Qualche settimana fa, mi è capitato di leggere alcuni articoli riguardo l'inchiesta della Banca d'Italia sui giovani adulti che continuano a vivere a casa dei genitori, anche quelli che un lavoro ce l'hanno, il cui numero sembra decisamente sopra la media europea. In particolare, mi riferisco a questi:

TGCOM24: "Bamboccioni, ecco il nuovo identikit: hanno un lavoro e vivono al Nord"



Ora, prescindiamo da tutte le (scontate quanto inevitabili) considerazioni di carattere socio-economico, quali la disoccupazione, la precarietà, l'alto costo delle abitazioni, la mancanza della sicurezza lavorativa di cui godeva la generazione del boom, la perdita dei diritti tanto duramente strappati dai sessantottini eccetera: tutte cose che oggettivamente rendono difficile rendersi indipendenti, ma che sono state abbondantemente discusse.
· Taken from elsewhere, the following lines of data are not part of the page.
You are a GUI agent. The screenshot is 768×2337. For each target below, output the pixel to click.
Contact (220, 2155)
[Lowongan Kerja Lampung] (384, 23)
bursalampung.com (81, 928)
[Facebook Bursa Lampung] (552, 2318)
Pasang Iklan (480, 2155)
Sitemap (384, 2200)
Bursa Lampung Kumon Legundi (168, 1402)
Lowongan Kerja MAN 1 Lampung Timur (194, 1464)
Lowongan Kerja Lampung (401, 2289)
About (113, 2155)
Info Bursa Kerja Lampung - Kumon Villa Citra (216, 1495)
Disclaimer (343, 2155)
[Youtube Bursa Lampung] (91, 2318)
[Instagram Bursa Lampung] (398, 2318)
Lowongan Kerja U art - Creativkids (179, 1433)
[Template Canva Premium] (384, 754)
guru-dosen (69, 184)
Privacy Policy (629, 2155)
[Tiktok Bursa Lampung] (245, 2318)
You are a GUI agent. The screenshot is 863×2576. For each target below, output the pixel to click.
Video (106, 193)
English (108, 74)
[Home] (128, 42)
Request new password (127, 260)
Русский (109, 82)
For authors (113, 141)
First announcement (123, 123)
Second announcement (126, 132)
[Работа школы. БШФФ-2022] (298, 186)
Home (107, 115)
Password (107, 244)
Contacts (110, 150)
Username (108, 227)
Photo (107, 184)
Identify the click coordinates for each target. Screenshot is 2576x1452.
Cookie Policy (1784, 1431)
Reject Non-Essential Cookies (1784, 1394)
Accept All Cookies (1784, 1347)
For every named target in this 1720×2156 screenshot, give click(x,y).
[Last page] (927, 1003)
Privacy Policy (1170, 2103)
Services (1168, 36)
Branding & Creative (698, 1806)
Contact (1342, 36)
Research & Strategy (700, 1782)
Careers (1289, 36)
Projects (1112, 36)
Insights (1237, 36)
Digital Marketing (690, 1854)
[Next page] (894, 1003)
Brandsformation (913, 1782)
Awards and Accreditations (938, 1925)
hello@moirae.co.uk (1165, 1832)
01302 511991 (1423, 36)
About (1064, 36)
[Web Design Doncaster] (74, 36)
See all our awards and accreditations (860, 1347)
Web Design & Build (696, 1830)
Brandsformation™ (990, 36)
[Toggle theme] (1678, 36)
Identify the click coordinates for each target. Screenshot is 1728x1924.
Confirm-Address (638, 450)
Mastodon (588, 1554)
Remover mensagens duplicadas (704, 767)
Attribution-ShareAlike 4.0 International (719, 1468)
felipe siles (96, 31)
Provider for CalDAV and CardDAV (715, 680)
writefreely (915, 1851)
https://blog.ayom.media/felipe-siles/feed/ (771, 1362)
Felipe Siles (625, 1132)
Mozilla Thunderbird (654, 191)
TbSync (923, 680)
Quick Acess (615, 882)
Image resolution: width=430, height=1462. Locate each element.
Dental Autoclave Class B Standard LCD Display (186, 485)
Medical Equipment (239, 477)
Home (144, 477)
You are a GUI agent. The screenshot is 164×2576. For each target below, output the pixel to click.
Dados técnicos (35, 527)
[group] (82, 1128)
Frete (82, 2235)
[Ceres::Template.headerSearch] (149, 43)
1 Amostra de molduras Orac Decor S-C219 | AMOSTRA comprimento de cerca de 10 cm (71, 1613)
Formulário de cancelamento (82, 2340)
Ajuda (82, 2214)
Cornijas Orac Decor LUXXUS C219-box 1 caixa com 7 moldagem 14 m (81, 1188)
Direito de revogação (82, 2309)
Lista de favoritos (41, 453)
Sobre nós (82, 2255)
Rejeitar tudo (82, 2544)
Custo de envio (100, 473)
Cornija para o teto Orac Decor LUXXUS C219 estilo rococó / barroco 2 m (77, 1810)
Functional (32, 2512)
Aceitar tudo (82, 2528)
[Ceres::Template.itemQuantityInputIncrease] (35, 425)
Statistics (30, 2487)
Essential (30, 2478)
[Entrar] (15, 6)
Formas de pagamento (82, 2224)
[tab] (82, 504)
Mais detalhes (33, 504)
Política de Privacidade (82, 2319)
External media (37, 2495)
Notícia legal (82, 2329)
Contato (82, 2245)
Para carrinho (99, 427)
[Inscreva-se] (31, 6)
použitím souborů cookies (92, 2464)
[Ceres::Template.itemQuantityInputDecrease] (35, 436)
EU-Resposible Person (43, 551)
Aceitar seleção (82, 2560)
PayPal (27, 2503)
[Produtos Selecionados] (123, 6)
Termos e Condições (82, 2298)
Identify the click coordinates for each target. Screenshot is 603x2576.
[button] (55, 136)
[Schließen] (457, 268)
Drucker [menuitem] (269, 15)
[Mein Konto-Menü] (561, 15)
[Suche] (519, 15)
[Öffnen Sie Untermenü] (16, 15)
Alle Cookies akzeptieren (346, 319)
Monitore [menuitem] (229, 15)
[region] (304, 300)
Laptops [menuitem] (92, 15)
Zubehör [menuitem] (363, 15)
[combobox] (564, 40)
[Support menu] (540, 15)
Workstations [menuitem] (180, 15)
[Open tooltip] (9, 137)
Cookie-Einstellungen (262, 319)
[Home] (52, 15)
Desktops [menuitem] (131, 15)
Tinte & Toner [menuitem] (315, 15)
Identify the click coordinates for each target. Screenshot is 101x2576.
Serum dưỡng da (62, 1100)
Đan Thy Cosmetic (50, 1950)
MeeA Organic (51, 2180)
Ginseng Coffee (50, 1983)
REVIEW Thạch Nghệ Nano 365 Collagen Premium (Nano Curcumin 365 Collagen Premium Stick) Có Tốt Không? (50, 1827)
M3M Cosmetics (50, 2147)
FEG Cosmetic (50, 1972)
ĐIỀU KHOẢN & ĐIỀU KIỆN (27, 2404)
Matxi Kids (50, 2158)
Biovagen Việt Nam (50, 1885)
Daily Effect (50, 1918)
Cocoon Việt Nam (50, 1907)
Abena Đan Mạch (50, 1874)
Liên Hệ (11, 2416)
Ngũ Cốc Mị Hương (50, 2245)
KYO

Traliasciamo anche l'ipocrisia ripugnante di una politica al costante servizio dei poteri capitalistici, che con una mano taccia questi giovani di essere bamboccioni/choosy/sfaticati, e con l'altra agisce per solidificare le posizioni di chi un lavoro ce l'ha già, per allontanare ancora di più la pensione degli anziani (e con essa il turnover generazionale), e per rendere sempre più conveniente ai padroni il lavoro precario, quando non gratuito (alternanza scuola-lavoro).
Vorrei invece vedere la cosa da un altro punto di vista, e chiedere: è davvero così sbagliato? Alla fin fine, che problema c'è? 

Mi spiego meglio. L'idea che i pargoli debbano necessariamente uscire di casa a 20-25 anni e andare a vivere per conto proprio è relativamente recente nella cultura umana, e proviene più dalla cultura cittadina e/o germanico-anglosassone (in particolare quella americana, più individualista) che da quella rurale e/o mediterranea (più collettivista e pragmatica). 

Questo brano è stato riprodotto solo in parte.